What citizens proposed
In 2018 Taoiseach Leo Varadkar committed to a 100-person Citizens’ Assembly on Gender Equality to resolve the question of how to amend an outdated wording that referred to ‘women in the home’. This assembly took place in 2019 and sat through the pandemic, making recommendations in June 2021. They concluded that ‘Article 41.2 of the Constitution should be deleted and replaced with language that is not gender specific and obliges the State to take reasonable measures to support care within the home and wider community.’
Before that in 2014, the Convention on the Constitution (involving 66 randomly selected citizens and 33 cross-party and cross-border politicians) had advised that Article 41.2 should be replaced with a mandate on the state to provide “a reasonable level of support” to carers both “in the home” and “beyond the home”.
In December 2022, the all-party Oireachtas Joint Committee on Gender Equality ratified the Citizens’ recommendation, advising that the Government hold a Referendum to replace Article 41.2 with the following wording: ‘The State recognises that care within and outside the home and Family gives to the State a support without which the common good cannot be achieved. The State shall, therefore, take reasonable measures to support care within and outside the home and Family.’
What citizens were actually offered
However, the Government decided to take these amendments in two parts and changed the thrust of the questions from what had been recommended by the Convention on the Constitution, the Citizens’ Assembly and the Joint Committee.
Opposition parties supported the referendum but without enthusiasm, complaining that the two questions put to the public distorted the recommendations that had been produced by the Citizens’ Assembly.
The use of the undefined phrase "durable relationships" in the first referendum question was widely criticised as too vague, and the second proposed amendment pledged that the government would "strive", but crucially not be obliged, to support carers in the home. The amendment also failed to mention care outside of the home causing some disability groups and carers to campaign against it.
National Women’s Council Director Orla O’Connor said to newspaper The Journal “We certainly know there’s a proportion of No voters who wanted wording to go further and felt that this referendum wasn’t delivering enough”
Lessons:
Several factors played a part in the no-vote outcome, which are still being unpicked.
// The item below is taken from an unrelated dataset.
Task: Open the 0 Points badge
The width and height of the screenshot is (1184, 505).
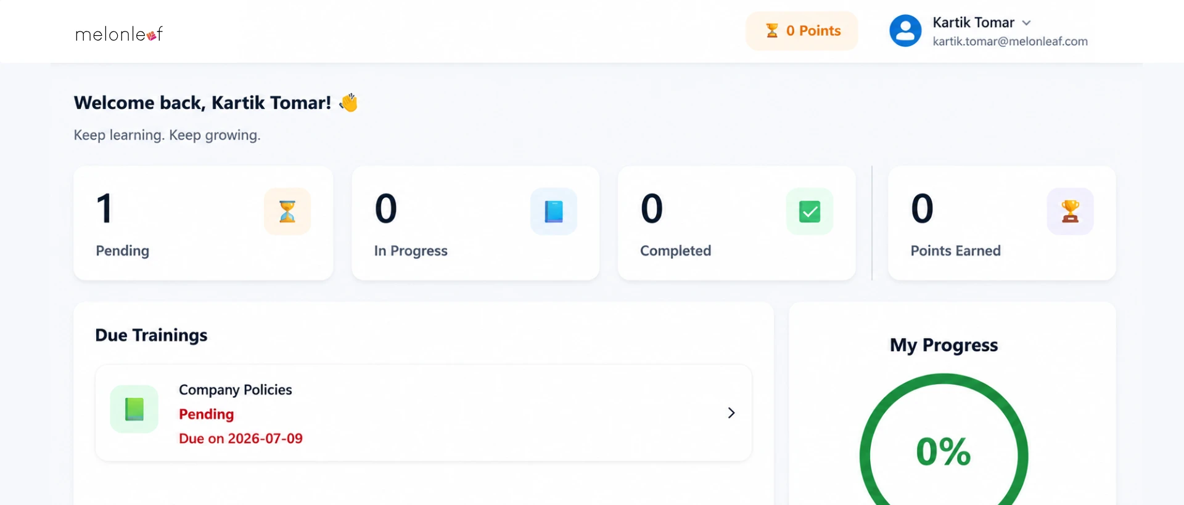Action: (802, 31)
But there’s a cautionary tale here about not engaging properly with reasonable citizens’ assembly recommendations, taking citizens for granted, and assuming that politicians know better.
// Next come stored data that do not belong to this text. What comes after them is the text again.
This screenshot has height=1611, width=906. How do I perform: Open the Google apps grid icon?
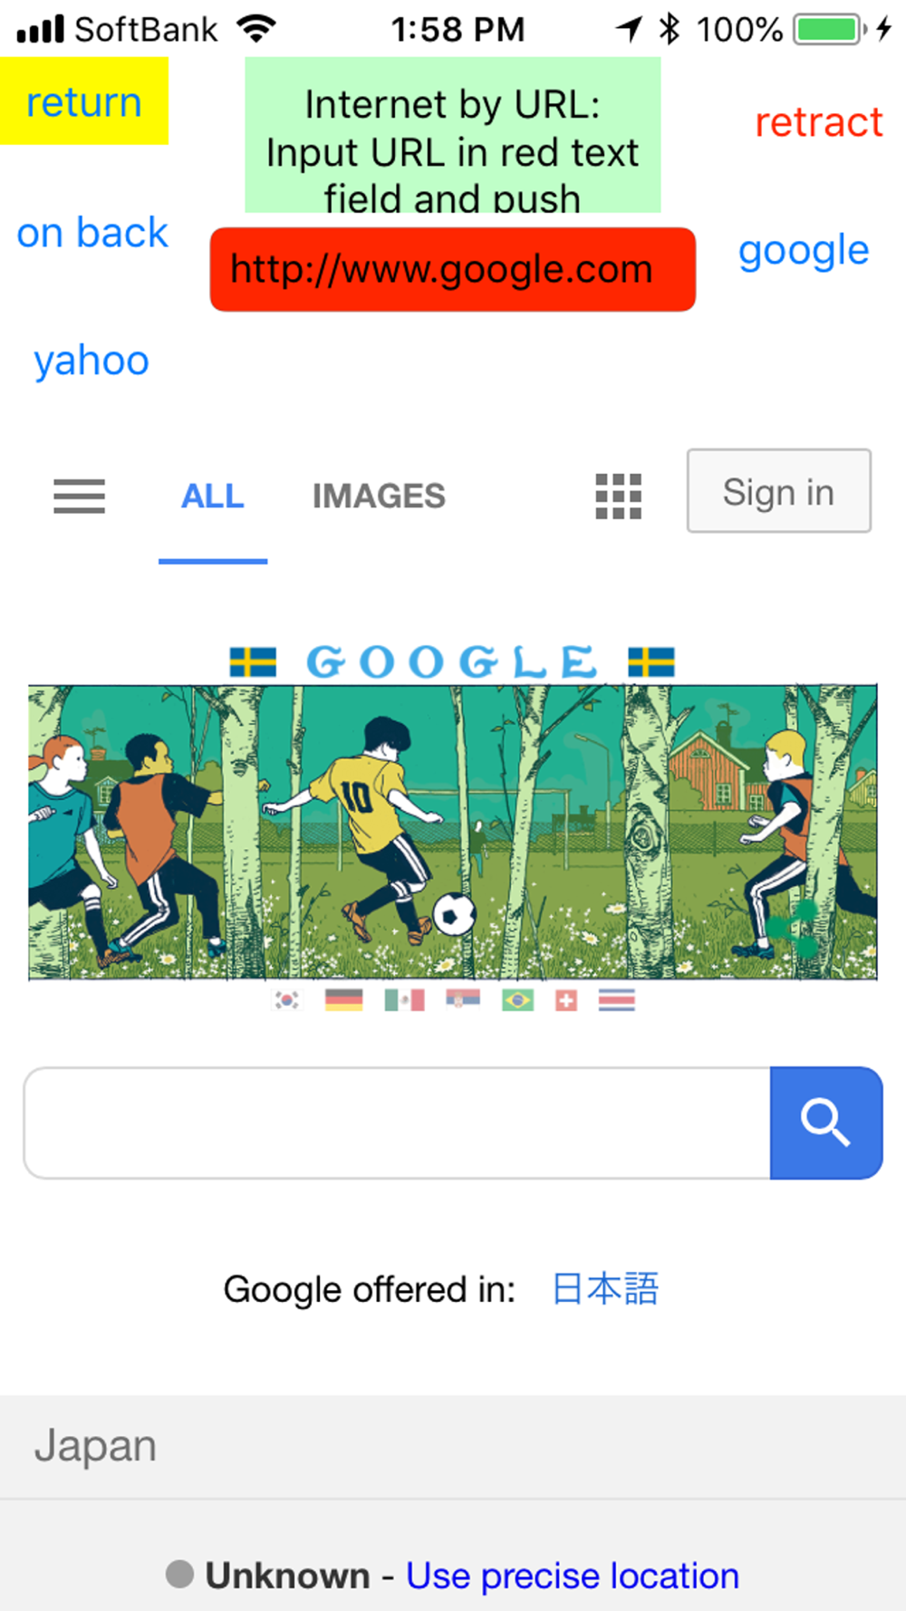[619, 497]
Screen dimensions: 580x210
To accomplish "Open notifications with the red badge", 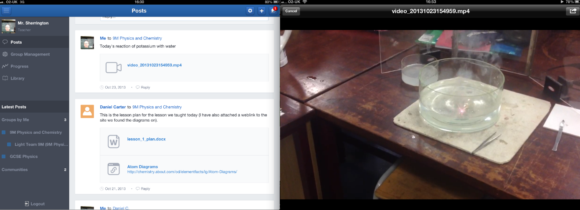I will 274,11.
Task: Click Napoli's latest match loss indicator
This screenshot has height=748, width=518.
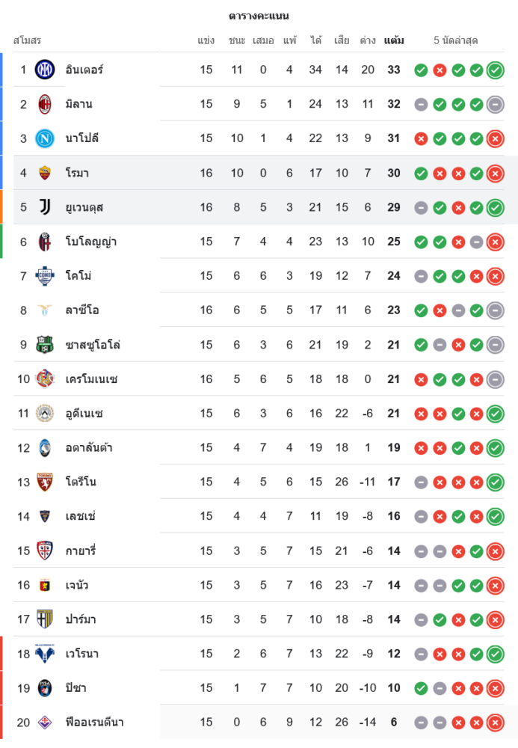Action: pyautogui.click(x=495, y=138)
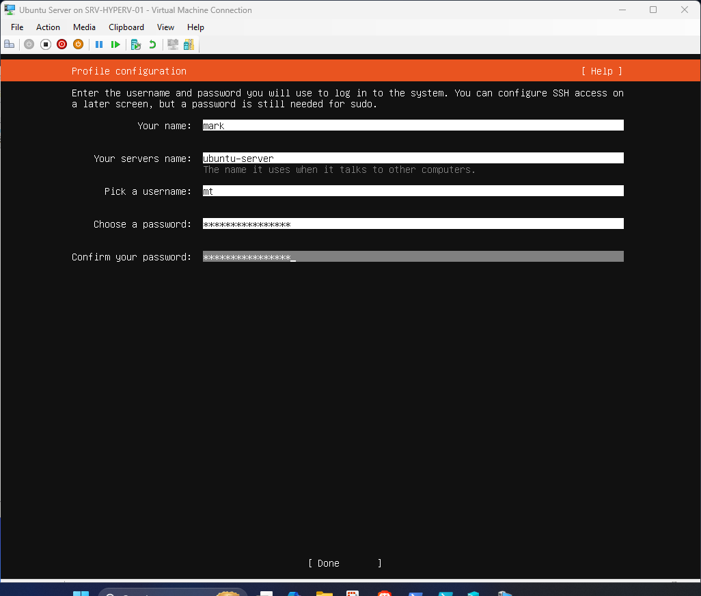Open the Action menu
The height and width of the screenshot is (596, 701).
(x=48, y=27)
If the citizens’ assemblies’ wording had been followed through, the yes vote would have been energised. But instead, yes voters failed to turn out in numbers; turnout was lower than in previous referendums. And in its absence the no vote found favour for both progressive and conservative reasons.
If a government deviates from citizens' assembly recommendations without clearly explaining why, it can appear opportunistic, high-handed and end up publicly embarrassed. It destroys goodwill, by disregarding the hard work of assembly members who participated in deliberations, and makes it harder to engage and win over the wider public.Trust is a two-way street, and as we saw with France’s failure to deliver on the French Climate Assembly proposals, trust in politicians is undermined when they undermine the reasonable recommendations of a representative group of citizens who have worked hard to make them through a citizens’ assembly process.